— What the task asks —
Swap "Deployment Parameters" for "Deployment Settings" in every item below and reproduce the items with no other changes.

— Begin Data supplied —

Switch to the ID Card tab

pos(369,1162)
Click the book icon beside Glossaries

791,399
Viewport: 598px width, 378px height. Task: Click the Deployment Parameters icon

— End Data supplied —

— Task solution —
Switch to the ID Card tab

pos(369,1162)
Click the book icon beside Glossaries

791,399
Viewport: 598px width, 378px height. Task: Click the Deployment Settings icon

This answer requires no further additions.